In this study, we present the first comprehensive application of ion mobility mass spectrometry (IMS MS) combined with collision-induced dissociation (CID MS/MS) to the comparative analysis of the gangliosidome in human hippocampal tissue affected by temporal lobe epilepsy and corresponding healthy controls. Using nanoESI IMS MS, we profiled complex ganglioside mixtures extracted from the human hippocampus affected by temporal lobe epilepsy and the normal hippocampus. A total of 217 ions corresponding to 192 distinct ganglioside species were identified in the epileptic tissue, compared with 156 ions assigned to 137 species in the healthy hippocampus. The majority of these species were polysialylated and exhibited extensive structural diversity in both glycan and ceramide moieties, with important modifications including fucosylation, O-acetylation, GalNAc, and CH₃COO⁻ attachments.
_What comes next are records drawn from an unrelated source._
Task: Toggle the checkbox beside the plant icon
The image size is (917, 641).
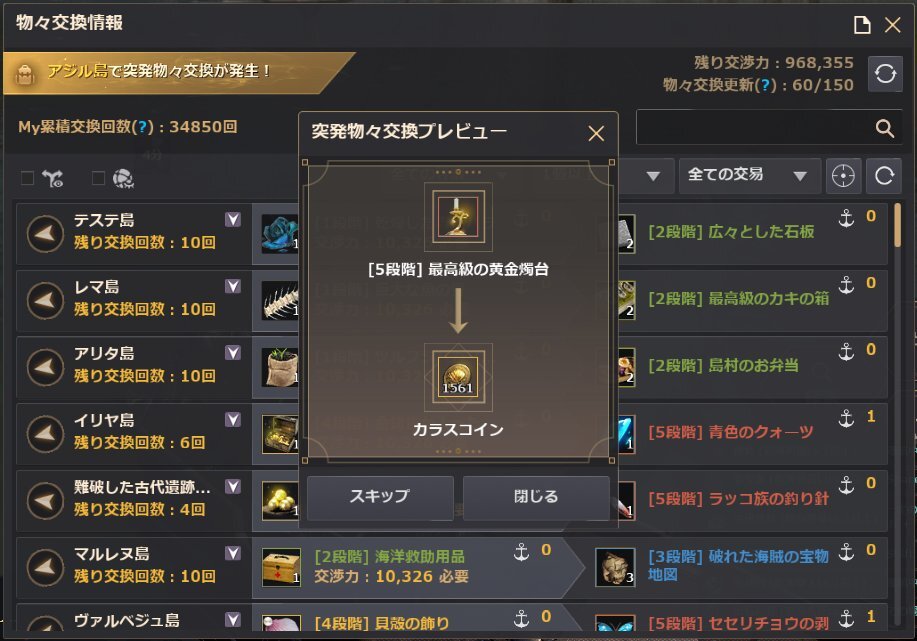Action: tap(27, 178)
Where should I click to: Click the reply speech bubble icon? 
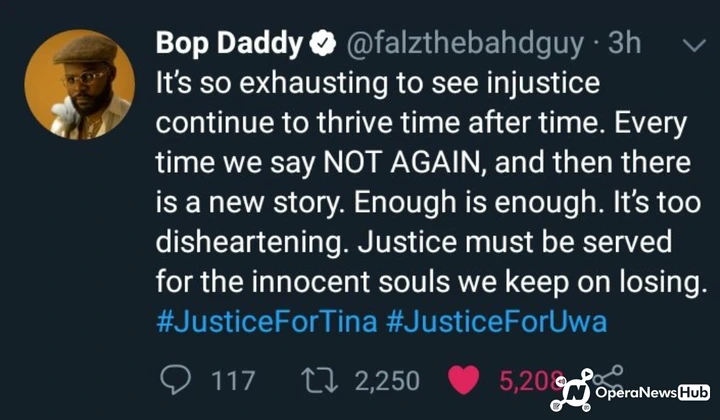point(175,381)
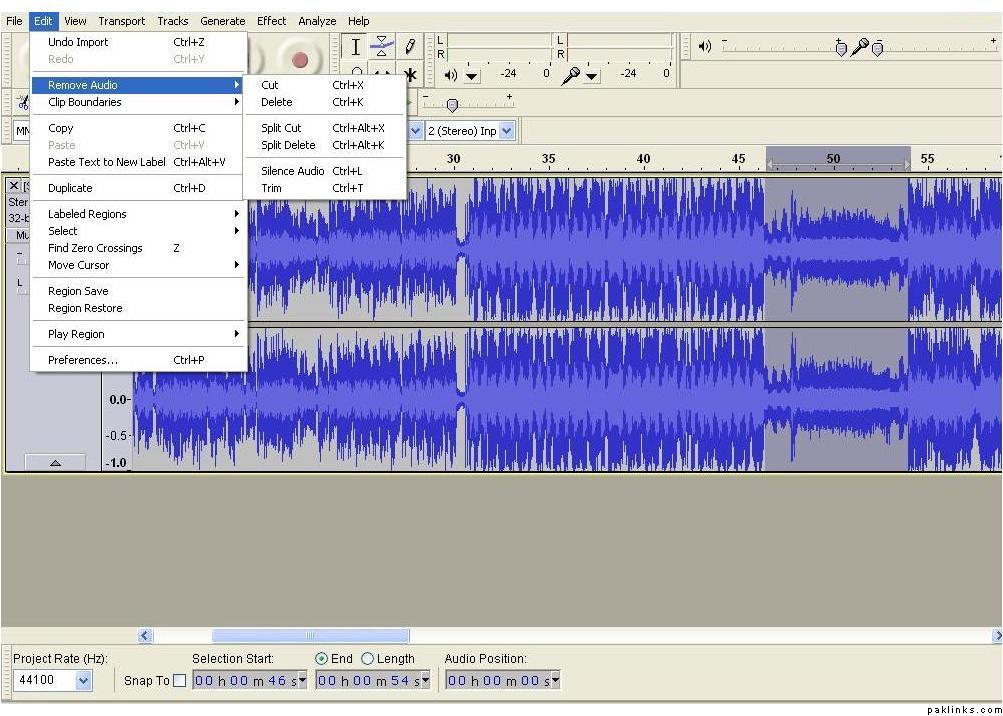
Task: Open the Effect menu
Action: 271,21
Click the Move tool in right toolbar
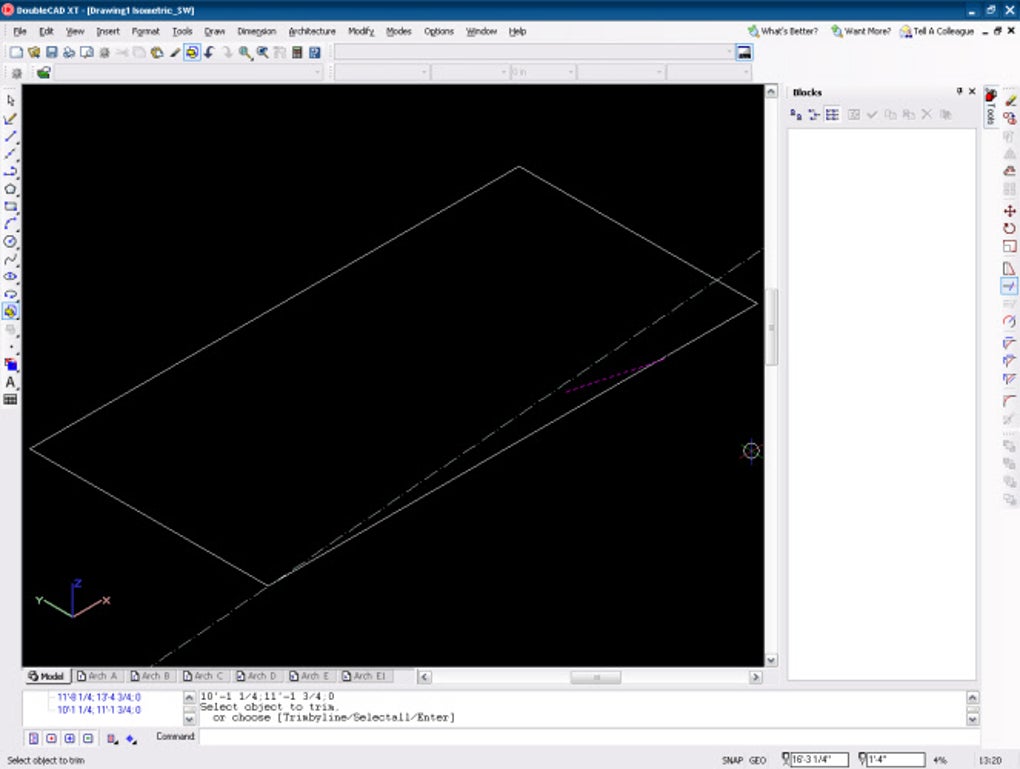This screenshot has height=769, width=1020. coord(1009,211)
The gangliosidome associated with epilepsy was found characterized by a higher overall degree of sialylation than previously known, with the exclusive presence of highly sialylated GP, GS, and GO species reported here for the first time in relation to this disease. CID MS/MS experiments enabled the structural elucidation of several biologically relevant species, including O-Ac–GD1b (d18:1/20:2) and GT1b (d18:1/23:0), demonstrating the method's capacity to resolve complex structures and identify specific ganglioside isomers. Significant differences in the expression and modification patterns between pathological and control samples suggest disease-associated remodeling of membrane components. This study not only reveals novel molecular features of epilepsy-related ganglioside alterations but also establishes IMS CID MS/MS as a powerful analytical platform for advancing glycosphingolipidomics and exploring biomolecular signatures in neurological disorders.